Justamente porque não há nenhum tipo malware envolvido, o golpe acaba se dando de forma tradicional, já que a vítima precisa verbalizar as informações. É, portanto, um estelionato, de acordo com Cavadas.

“Todos esses golpes só migraram para a tecnologia, porque você atinge um maior número de pessoas, de forma mais rápida, mas tudo isso já existia”, diz ele, citando golpes recentes. Alguns dos “novos” tipos de estelionato online incluem o pagamento de uma quantia de R$ 300 para entrar na fila de transplante de rins de um hospital na África e o pagamento de R$ 200 para conseguir um cartão de crédito com limite de R$ 200.

A suspeita de que a Momo estivesse relacionada a desafios de asfixia surgiu após a morte de um menino de 9 anos em Recife, no último dia 16. Ele se enforcou no quintal de casa.

À polícia pernambucana, a mãe da criança disse que o menino tinha um celular e usava a internet e teria mostrado para ela a boneca Momo.

O delegado João Cavadas informou que entrou em contato com a polícia de Pernambuco, mas as investigações ainda não foram concluídas. “Isso (que teria a ver com a Momo) foi noticiado, mas a gente não sabe o quanto é verdade ou não. Estamos aguardando a investigação deles para ver se tem fundo de verdade”.

Também viral, Baleia Azul desafiava participantes a cometer suicídio
No ano passado, o jogo Baleia Azul foi que assustou pais e educadores.
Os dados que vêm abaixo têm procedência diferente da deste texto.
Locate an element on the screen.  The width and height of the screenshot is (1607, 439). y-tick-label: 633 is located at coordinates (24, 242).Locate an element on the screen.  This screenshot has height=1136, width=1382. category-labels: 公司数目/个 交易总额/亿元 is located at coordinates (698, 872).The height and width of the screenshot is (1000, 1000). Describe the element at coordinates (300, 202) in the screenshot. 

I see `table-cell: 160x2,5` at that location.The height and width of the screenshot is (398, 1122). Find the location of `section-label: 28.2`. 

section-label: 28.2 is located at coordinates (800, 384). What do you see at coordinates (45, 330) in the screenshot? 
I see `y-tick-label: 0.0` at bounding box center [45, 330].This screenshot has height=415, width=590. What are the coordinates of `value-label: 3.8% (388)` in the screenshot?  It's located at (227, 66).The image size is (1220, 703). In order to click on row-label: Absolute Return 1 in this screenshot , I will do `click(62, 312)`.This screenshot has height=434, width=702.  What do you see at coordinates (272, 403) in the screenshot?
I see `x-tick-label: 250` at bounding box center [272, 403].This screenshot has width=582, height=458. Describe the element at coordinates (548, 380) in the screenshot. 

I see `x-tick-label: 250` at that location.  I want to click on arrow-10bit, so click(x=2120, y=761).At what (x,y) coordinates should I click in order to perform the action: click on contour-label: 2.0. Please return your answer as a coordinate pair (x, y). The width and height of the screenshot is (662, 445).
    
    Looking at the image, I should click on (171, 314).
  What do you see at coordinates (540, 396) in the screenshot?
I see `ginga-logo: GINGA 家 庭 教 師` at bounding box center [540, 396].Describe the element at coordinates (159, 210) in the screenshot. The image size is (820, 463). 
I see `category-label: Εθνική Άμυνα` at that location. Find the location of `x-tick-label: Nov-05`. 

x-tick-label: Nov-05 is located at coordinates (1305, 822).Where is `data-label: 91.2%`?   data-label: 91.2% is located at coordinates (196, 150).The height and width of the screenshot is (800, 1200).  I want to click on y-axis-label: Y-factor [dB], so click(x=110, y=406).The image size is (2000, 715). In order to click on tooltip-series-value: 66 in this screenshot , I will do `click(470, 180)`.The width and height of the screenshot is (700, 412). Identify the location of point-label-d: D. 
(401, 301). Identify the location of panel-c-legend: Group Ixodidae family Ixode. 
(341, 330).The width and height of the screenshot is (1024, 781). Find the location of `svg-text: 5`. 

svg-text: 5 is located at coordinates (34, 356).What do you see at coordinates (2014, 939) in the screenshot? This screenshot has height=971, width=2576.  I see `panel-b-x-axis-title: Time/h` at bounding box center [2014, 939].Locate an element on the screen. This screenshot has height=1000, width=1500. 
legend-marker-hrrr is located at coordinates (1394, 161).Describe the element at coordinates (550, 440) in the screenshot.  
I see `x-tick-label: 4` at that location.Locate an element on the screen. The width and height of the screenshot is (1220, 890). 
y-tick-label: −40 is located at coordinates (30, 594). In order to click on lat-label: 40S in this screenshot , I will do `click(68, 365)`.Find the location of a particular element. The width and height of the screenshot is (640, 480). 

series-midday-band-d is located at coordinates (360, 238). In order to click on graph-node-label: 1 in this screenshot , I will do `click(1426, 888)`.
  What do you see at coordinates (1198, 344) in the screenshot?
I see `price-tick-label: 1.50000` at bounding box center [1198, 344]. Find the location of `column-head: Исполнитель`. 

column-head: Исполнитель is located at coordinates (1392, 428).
O jogo, supostamente criado na Rússia, seria composto por 50 desafios propostos a adolescentes participantes. Entre as provas, estavam etapas como assistir filmes de terror, automutilação e desenhar uma baleia com uma lâmina no braço.

O jogo era praticado em comunidades fechadas de redes sociais como Facebook e Whatsapp. No ano passado, a polícia fez uma operação em 20 municípios de nove estados para cumprir mandados de prisão e de busca e apreensão contra suspeitos de envolvimento com o Baleia Azul.

A operação foi coordenada pela Delegacia de Repressão aos Crimes de Informática da Polícia Civil do Rio de Janeiro e teria sido iniciada a partir da denúncia de pais de adolescentes que seriam vítimas dos aliciadores. Em julho, um homem de 23 anos chegou a ser preso – ele era suspeito de ser um dos “curadores” (coordenadores) desse crime nas redes sociais.

Induzir, instigar ou auxiliar suicídio é crime, punido no Brasil com reclusão (prisão) de dois a seis anos se a morte se consumar. Se a tentativa resultar em lesão corporal grave, a pena pode variar de um a três anos.